A new bill was introduced by Senator Mitt Romney, and in the House by Utah Representatives Chris Stewart and Burgess Owens regarding the Great Salt Lake. The bill is touted as a rescue effort, titled The Great Salt Lake Recovery Act. Some advocacy groups however, such as The Great Salt Lake Institute and Save Our Great Salt Lake, are expressing concerns about the proposed solutions the bill aims to assess.
The bill requests $10 million from the federal government to study drought conditions and saline lakes in the Great Basin. “Additionally, the bill would support the investigation of alternative ways to funnel water to the lake, including pipelines, coastal desalination plants and canal reinforcement” the Salt Lake Tribune reports. Advocacy groups are wary of the “alternative ways” suggested in this legislation.
Water conservation is the most immediate and practical solution to slow the decline caused by the drought. This commitment must be made at the industrial and personal level. Preserving water for where it is really needed, slowing unnecessary development, and nixing projects like the proposed mine in Parley’s canyon, that would use an irresponsible amount of water, are all first steps that should be taken. Unfortunately, there is no magical fix to solve this problem. It takes real work and shifts in the status quo.

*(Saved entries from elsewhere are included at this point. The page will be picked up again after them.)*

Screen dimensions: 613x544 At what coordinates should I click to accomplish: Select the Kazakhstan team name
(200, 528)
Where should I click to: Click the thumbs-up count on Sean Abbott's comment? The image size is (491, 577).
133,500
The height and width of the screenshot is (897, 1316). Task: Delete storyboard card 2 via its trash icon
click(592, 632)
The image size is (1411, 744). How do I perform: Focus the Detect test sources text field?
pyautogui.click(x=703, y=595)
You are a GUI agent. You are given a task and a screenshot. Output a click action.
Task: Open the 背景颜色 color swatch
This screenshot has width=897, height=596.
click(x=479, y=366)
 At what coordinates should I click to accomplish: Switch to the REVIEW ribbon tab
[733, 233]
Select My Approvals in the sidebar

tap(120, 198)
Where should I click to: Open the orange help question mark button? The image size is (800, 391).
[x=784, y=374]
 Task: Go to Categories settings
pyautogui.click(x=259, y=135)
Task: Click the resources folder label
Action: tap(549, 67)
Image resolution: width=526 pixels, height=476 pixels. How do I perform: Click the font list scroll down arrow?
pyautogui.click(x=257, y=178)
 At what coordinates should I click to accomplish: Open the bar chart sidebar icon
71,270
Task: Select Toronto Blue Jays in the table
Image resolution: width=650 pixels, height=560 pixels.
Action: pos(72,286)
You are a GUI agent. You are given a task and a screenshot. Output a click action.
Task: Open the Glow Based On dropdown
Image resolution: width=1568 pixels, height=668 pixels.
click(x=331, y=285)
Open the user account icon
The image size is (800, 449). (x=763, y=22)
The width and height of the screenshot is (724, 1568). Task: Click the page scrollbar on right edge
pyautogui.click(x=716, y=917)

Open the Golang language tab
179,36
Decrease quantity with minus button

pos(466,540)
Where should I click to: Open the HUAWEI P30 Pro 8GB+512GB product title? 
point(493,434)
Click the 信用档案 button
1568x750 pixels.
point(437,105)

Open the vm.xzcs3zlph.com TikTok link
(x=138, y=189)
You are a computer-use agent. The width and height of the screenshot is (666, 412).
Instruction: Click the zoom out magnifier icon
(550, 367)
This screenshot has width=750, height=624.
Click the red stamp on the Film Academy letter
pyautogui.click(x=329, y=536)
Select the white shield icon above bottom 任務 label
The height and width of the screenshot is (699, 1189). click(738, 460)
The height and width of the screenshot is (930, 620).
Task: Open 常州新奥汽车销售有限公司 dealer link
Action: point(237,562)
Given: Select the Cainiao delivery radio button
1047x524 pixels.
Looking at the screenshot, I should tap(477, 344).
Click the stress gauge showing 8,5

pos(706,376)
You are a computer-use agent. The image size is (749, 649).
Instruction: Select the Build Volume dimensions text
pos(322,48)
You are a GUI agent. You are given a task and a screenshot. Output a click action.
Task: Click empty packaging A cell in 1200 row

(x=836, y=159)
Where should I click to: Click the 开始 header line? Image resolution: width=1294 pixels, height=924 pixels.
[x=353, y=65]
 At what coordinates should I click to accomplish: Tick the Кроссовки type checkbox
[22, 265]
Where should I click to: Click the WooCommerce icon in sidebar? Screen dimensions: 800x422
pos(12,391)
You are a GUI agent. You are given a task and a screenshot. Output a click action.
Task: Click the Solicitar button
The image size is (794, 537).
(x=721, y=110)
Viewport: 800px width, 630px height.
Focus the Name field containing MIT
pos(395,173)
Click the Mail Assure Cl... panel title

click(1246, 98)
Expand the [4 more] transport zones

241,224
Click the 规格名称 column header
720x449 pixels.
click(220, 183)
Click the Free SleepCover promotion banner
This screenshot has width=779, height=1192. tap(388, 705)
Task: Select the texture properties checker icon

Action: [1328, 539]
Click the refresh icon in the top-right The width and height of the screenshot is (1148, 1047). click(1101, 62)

The shrinking of the Great Salt Lake has made national news a few times recently. The drought conditions are drawing attention due to recent findings of arsenic and other heavy metals in the lake-bed from centuries of mining activity. As the lake dries and shrinks, the lake-bed is exposed, and eventually blows toxic dust into local neighborhoods, causing very serious health concerns for residents. Comparisons have been drawn between the Great Salt Lake’s situation and California’s Owens Lake, which dried and created a public health and environmental disaster. We urge government officials and local residents, to listen to the message from Owens Lake. The Great Salt Lake is MUCH larger and is already creating an extremely serious crisis. We don’t need a magic wand or impractical pipeline. We need real and practical water conservation prioritized over industry revenues.